A poignant mourning card recording the accidental death of Robert Gibson near Serpentine Creek, northwest of Bendigo, in June 1880. Robert had married 17-year-old Catherine Lily Threlfall, of Inglewood, two years earlier, in 1878. Not only was Catherine now widowed at just 19, but she was also expecting the couple’s first child at the time of the tragedy: their son, Robert John Gibson, named in honour of the father who would never hold him, was born a short time later.

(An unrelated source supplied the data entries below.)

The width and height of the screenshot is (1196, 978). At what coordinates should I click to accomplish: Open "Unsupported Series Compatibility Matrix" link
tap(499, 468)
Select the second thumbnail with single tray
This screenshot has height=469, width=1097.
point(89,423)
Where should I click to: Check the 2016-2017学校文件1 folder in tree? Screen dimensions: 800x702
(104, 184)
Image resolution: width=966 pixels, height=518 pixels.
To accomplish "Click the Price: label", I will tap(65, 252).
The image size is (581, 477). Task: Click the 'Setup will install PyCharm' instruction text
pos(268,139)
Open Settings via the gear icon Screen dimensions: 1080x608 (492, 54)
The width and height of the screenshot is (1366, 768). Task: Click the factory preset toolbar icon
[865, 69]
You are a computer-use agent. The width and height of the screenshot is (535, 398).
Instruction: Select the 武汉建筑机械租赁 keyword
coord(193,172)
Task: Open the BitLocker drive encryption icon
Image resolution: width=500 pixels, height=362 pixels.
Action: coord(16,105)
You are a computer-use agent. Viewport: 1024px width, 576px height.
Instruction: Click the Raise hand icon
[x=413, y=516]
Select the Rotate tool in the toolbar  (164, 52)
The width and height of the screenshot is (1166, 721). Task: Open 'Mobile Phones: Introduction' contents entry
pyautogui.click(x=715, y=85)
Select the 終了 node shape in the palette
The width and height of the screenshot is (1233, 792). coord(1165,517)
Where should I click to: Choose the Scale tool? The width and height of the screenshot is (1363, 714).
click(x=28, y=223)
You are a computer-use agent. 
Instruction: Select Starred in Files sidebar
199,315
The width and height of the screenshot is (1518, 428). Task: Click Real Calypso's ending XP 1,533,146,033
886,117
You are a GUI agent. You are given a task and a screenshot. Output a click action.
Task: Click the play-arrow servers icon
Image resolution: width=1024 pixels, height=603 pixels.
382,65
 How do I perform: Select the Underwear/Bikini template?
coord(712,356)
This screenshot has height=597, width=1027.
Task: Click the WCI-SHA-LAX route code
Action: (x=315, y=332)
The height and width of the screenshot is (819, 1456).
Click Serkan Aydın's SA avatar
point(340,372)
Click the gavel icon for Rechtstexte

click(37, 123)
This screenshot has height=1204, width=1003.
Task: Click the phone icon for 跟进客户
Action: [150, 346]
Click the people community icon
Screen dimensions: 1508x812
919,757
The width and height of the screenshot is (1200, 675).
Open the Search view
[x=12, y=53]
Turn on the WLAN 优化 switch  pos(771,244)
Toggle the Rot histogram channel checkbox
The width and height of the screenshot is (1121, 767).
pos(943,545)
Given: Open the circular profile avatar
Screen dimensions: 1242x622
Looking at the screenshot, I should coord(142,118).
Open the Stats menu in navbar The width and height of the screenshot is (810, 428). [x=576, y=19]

The following report appeared in Bendigo Advertiser, 24 June 1880:
‘FATAL GUN ACCIDENT. Our Inglewood correspondent furnishes, and also a correspondent at the Serpentine, particulars by telegraph of a shocking accident which happened on Tuesday to a young man named Robert Gibson, a native of the colony, who went out in the afternoon opossum shooting with a double-barrel gun. As be did not return at night, it was feared that an accident had occurred, and a number of the neighbors went out to search for him. They however returned unsuccessful. At daylight another search was instituted, and this time he was found by Mr. Mossop lying dead on the ground, with the left side of his head completely blown away. The gun was lying between his legs and the ramrod grasped in his hand. How the accident happened can only be surmised. It is believed that he was loading one barrel when the other accidentally went off, and shot him in the head. He leaves a widow, a daughter of Mr. Threfall, Bridgewater, aged nineteen years, and to whom he was married a little over a year ago. His mother resides in Sandhurst, and the intelligence of his awful death must have been a sad blow to her. Deceased was twenty-four years of age, and had been in the employment of Mr. Joel Horwood, of Bridgewater Park, for about ten years. He was always a steady, useful, and industrious servant, and at the time of his death, had charge of Mr. Horwood’s estate and stock at Serpentine. A magisterial inquiry was held at Serpentine yesterday afternoon, and a finding recorded that deceased was accidentally shot by the discharge of firearms.’